La lectura de negocio también resulta clara. Liberia no solo habilita el paso de hierro guineano; también intenta reforzar su papel como nodo logístico regional. El convenio firmado con Ivanhoe contempla pagos al Estado, aportes al fondo de desarrollo comunitario y creación de empleo durante construcción y operación indirecta. El gobierno liberiano dijo en julio de 2025 que esperaba más de 500 empleos directos en construcción y alrededor de 3,000 indirectos a través de proveedores y servicios locales. En una economía que necesita encadenamientos productivos, ese dato pesa más que un titular de un día.
También conviene mirar el otro gran actor del corredor: ArcelorMittal Liberia. En enero de 2026, la empresa y el gobierno firmaron una enmienda a su acuerdo minero que extiende la relación hasta 2050. Ese pacto reconoce la voluntad estatal de abrir el ferrocarril a múltiples usuarios. Al mismo tiempo, reserva para ArcelorMittal la capacidad que financia con su propia expansión y fija octubre de 2030 como referencia para una operación ferroviaria independiente. En otras palabras, Liberia intenta abrir el corredor sin romper el equilibrio con quien ya invirtió miles de millones en mina, puerto y vía.

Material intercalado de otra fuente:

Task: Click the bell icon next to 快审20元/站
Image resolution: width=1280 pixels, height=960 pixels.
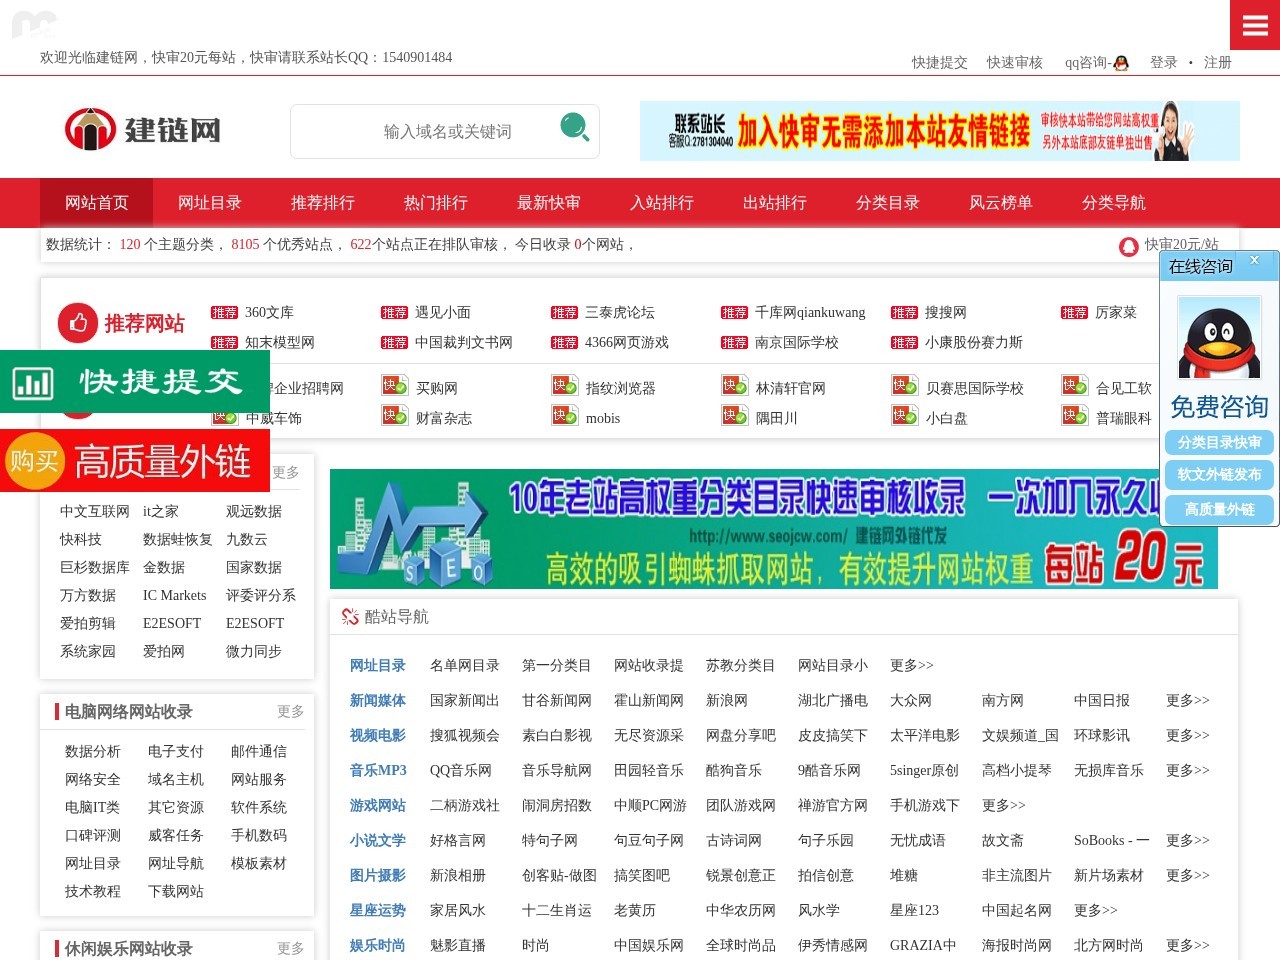Action: [1127, 245]
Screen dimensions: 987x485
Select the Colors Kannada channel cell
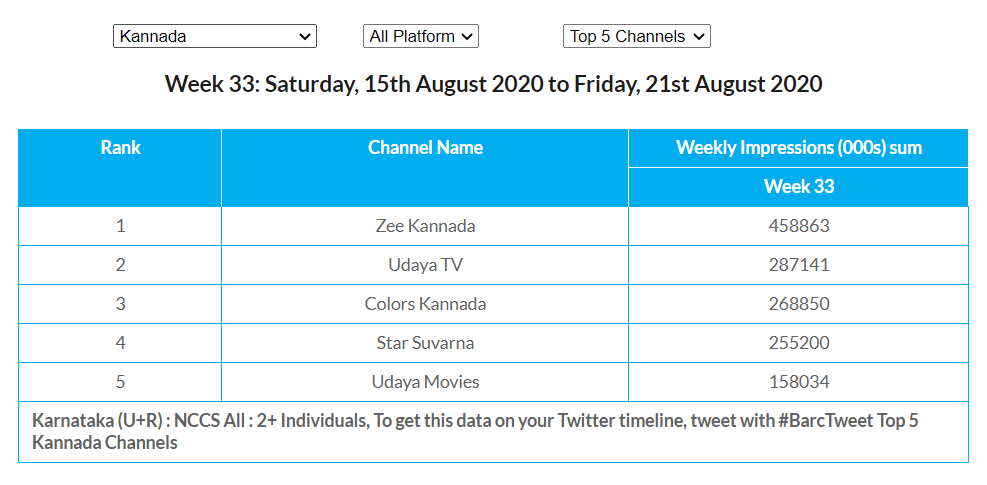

Ahí aparece el verdadero ángulo político y regulatorio. El presidente Joseph Boakai primero reactivó la Autoridad Nacional de Ferrocarriles en octubre de 2024 y luego renovó ese esfuerzo en octubre de 2025. El objetivo oficial es garantizar acceso equitativo, seguridad, sostenibilidad y reglas previsibles para todos los usuarios. Si esa autoridad se consolida con credibilidad técnica, Liberia puede enviar una señal rara en África occidental: que la infraestructura minera no tiene por qué quedar atrapada en un solo concesionario. Para inversionistas y comunidades, esa diferencia no es menor.
Ahora bien, la aprobación liberiana no cierra el expediente ambiental. Ivanhoe Atlantic completó y presentó en octubre de 2025 los ESIAs de Guinea y Liberia bajo estándares de la IFC y los Principios de Ecuador. Sin embargo, el frente guineano sigue siendo delicado. La zona de Nimba tiene alta sensibilidad ecológica y el sitio del Monte Nimba permanece en la Lista de Patrimonio Mundial en Peligro. UNESCO ha pedido que los estudios del proyecto se ajusten a los más altos estándares internacionales. Climate Rights International, por su parte, advirtió en enero de 2026 sobre riesgos ambientales y sociales difíciles de mitigar.
Ese punto merece una precisión importante. La minería gana legitimidad cuando demuestra que puede convivir con reglas duras, monitoreo serio y compromisos verificables con comunidades y biodiversidad. En Liberia, la empresa dijo que el ESIA aprobado cubre mejoras ferroviarias, portuarias y logística asociada, y que Earthtime Group lo preparó con revisión de la EPA local. Eso fija una base técnica. Pero la prueba real llegará con la ejecución, la transparencia de los permisos restantes y la capacidad del Estado para exigir cumplimiento continuo.
Aun con esas reservas, el movimiento tiene peso estratégico para la región. El proyecto conecta mineral de alta ley en Guinea con infraestructura costera en Liberia y empuja un modelo transfronterizo poco común en África occidental. Si el esquema funciona, Liberia puede capturar valor como corredor y no solo como territorio de paso. Si además logra mantener el principio multiusuario, el beneficio irá más allá de un embarque de hierro. Podría dejar capacidad instalada para más minería, carga agrícola e industria regional. Ese sería el verdadero salto.